◆ RECORDS FOR THE EXERCISE ◆
* Begin *

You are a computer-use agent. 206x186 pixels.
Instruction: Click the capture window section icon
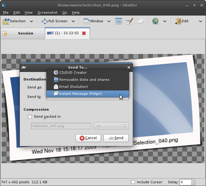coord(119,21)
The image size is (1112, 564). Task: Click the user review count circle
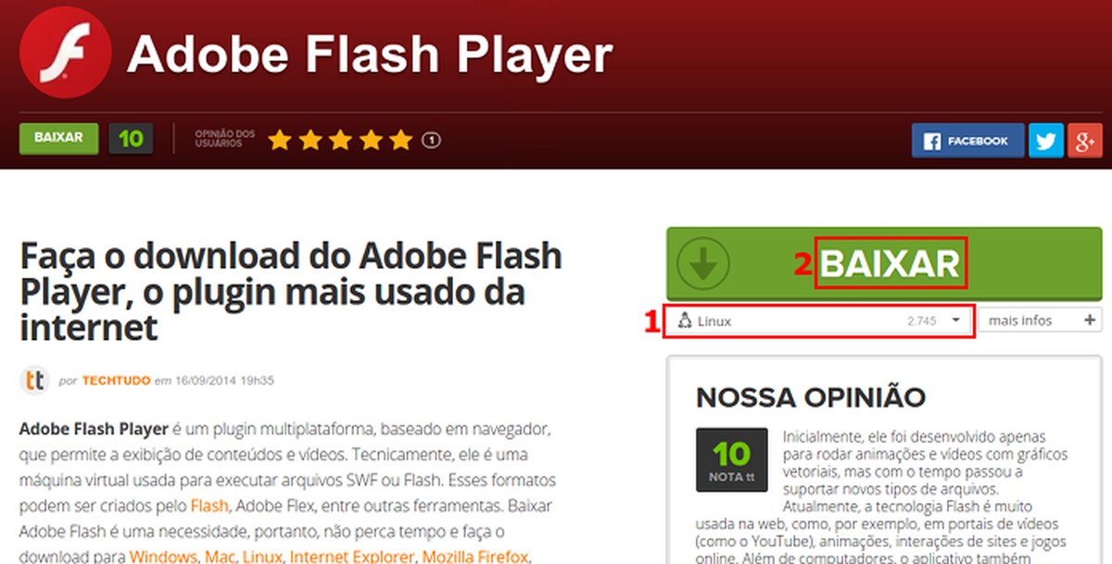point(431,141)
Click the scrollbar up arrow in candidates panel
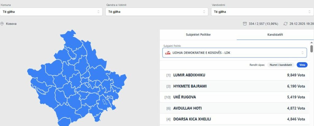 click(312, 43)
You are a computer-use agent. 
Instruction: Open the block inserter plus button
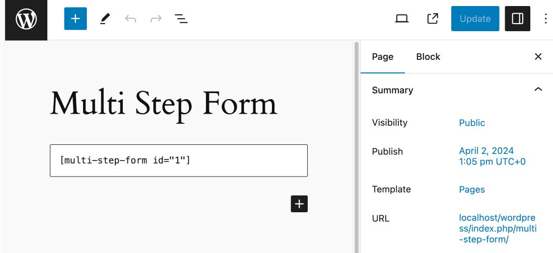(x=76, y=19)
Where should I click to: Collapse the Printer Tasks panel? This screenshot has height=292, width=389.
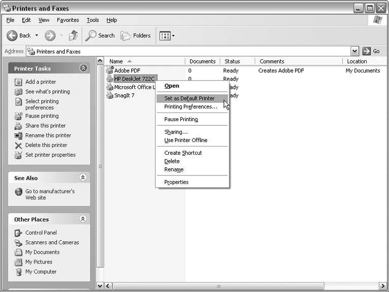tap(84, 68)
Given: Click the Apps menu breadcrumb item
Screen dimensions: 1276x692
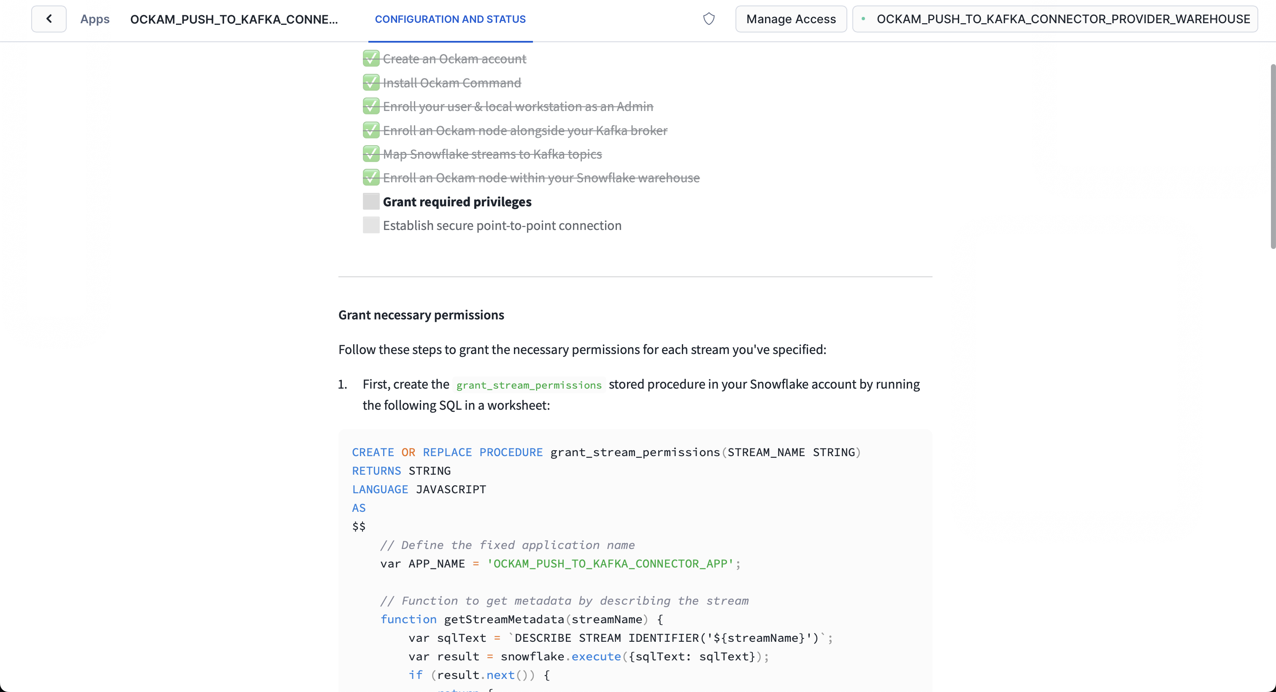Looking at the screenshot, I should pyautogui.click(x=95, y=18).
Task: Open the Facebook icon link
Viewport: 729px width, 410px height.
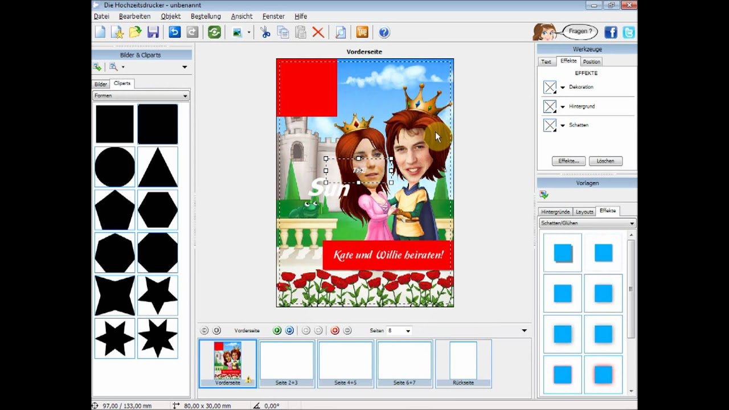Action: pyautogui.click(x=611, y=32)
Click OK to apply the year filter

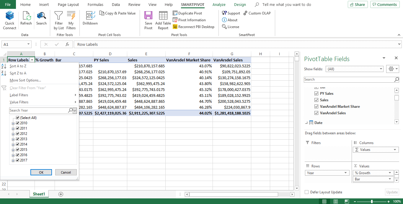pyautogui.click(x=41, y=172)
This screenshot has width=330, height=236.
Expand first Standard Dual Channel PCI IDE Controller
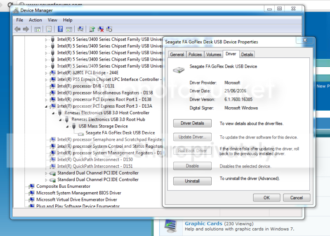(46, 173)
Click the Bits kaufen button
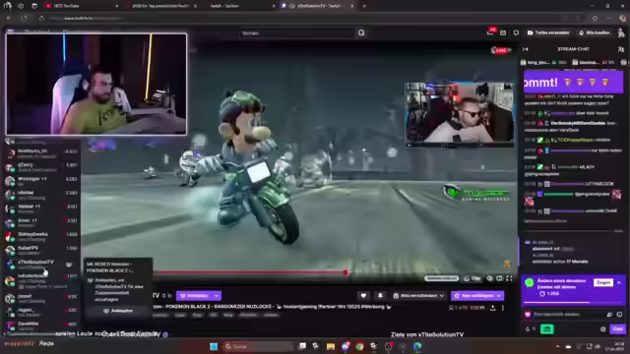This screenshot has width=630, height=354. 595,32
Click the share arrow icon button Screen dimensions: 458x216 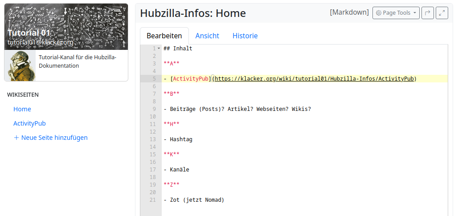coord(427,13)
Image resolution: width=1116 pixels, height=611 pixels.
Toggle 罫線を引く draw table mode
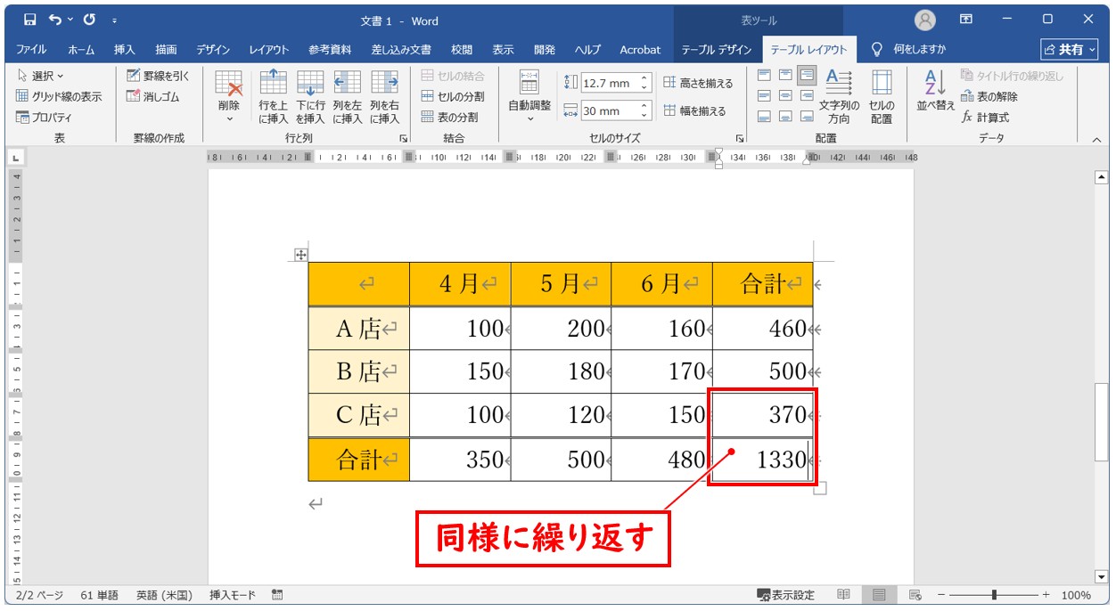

* End *

◆ EXERCISE DETAILS ◆
Rewrite the data, requests and all, starting at its first line and stopping after the line that contains "(x=76, y=19)". Raise every coordinate in the answers by 13, and leave the pictures out.

◆ SOLUTION TO THE PROBLEM ◆
You are a computer-use agent. 206x186 pixels.
Instruction: Click the capture window section icon
coord(132,34)
The image size is (1112, 564). Task: Click the user review count circle
point(444,154)
Click the scrollbar up arrow in candidates panel
 click(325, 56)
You are a computer-use agent. 
Instruction: Open the block inserter plus button
(x=89, y=32)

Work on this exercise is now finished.